Jongdae ağzındaki lokmayı bitirdi ve lafa girdi. "Ya sizin askeriniz de kızınıza aşık olursa, komutanım?" dediğinde çoğumuz güldü. "O zaman komutanınızı çok iyi anlarsınız."

Yarbay Yujun güldü ve içeceğinden büyük bir yudum aldı. "Askerlerimizin çoğu iyi insanlar. Hatta bu sene aramıza katılan asteğmenlerden birinin kızımla görüşmesini gerçekten çok isterdim."

Namjoon "Ooo..." dedi. "Gelen 70 yaramazdan mı bahsediyoruz? Kimin grubunda o şanslı asteğmen?"

Yarbay güldü. "Gerçekten yakışıklı bir çocuk ama burada söylemem uygun olur mu?.." diye sessizce söyledi.

Sağımda oturan Kyungsoo hemen gözlerini büyültüp masaya doğru eğildi. "Şu an aramızda mı, komutanım?"

İnce ince doğranmış etlerin olduğu tabağa uzandım, yemek çubuklarımla onlardan biraz alıp Baekhyun'un tabağına koydum. Gülümseyerek bana baktı ve teşekkür etti.

"Rica ederim yavrum." deyip koca bir lokmayı ağzıma sokmuştum ki Yarbay Yujun'un "Evet, Chanyeol'ün grubundan." demesiyle duraksadım. Gözlerim anında onu bulurken bozuntuya vermemeye çalışarak ağzımdaki yemeği çiğnedim ve masanın altından Baek'in elini tuttum.

"Vay, çok merak ettim kim olduğunu." Minseok gülerek konuştu.

"Sehun." Yarbayın sesinden sonra rahatlamış ve Baekhyun'un elini bırakmıştım. Bir an Baekhyun'un adını söyleyecek ve içten içe çok kuduracağım diye panik yapmıştım. Neyse ki bu görev şu an için Jongin'e devredilmişti.

Sehun adam akıllı bir tepki bile vermedi, yemek çubuğunu oynatırken yüzüne zoraki bir gülümseme yerleştirdi ve tabağına geri döndü.
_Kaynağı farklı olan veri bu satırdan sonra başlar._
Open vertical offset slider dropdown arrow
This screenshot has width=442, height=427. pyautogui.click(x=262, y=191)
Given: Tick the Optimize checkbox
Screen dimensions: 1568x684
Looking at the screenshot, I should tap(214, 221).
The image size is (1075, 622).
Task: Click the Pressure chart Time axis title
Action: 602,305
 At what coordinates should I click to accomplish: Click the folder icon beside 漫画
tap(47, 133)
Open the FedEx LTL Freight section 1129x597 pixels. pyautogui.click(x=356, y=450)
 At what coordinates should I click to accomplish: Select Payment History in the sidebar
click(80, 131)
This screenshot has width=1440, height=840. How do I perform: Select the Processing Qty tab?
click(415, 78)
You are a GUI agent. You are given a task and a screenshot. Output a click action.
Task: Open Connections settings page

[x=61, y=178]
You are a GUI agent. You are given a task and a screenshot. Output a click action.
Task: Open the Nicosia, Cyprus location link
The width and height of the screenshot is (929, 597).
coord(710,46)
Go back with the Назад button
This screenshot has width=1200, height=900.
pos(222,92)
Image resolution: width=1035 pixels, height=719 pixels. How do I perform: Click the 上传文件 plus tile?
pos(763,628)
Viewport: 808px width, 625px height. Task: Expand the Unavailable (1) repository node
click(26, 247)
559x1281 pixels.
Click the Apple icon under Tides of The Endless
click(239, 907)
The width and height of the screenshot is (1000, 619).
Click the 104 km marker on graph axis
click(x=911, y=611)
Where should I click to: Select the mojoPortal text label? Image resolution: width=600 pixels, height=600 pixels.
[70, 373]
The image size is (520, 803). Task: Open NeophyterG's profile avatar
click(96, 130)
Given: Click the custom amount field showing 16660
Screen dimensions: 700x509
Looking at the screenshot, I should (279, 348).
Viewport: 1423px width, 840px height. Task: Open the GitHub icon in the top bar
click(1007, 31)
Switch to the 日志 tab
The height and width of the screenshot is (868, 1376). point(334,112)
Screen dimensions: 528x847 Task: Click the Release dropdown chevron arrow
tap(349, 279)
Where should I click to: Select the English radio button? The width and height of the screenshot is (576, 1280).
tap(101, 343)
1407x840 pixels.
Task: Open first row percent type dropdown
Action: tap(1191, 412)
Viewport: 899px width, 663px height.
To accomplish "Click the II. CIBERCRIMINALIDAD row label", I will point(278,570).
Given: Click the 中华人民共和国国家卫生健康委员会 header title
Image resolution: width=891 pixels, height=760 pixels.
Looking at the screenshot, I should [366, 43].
Jongin de umursamışa benzemiyordu.

"Gözlemlerime göre gerçekten iyi bir çocuksun." dedi yarbay.

Sehun başını eğdi teşekkür edercesine. "Sizden duymak gurur verici komutanım. Teşekkürler."

"Damat adayı pek de kibarmış." Başka bir yarbay gülerek söylediğinde Sehun böyle ciddi bir laf beklemiyor olacak ki öksürdü. Jongin de yüzündeki yapmacık gülümsemeyle yarbaylara baktıktan sonra su bardağını sıkıca tuttu.

"Ee, sen ne diyorsun Sehun?" diye sordu Yugyeom. "Komutanlardan teklif almak kolay değildir."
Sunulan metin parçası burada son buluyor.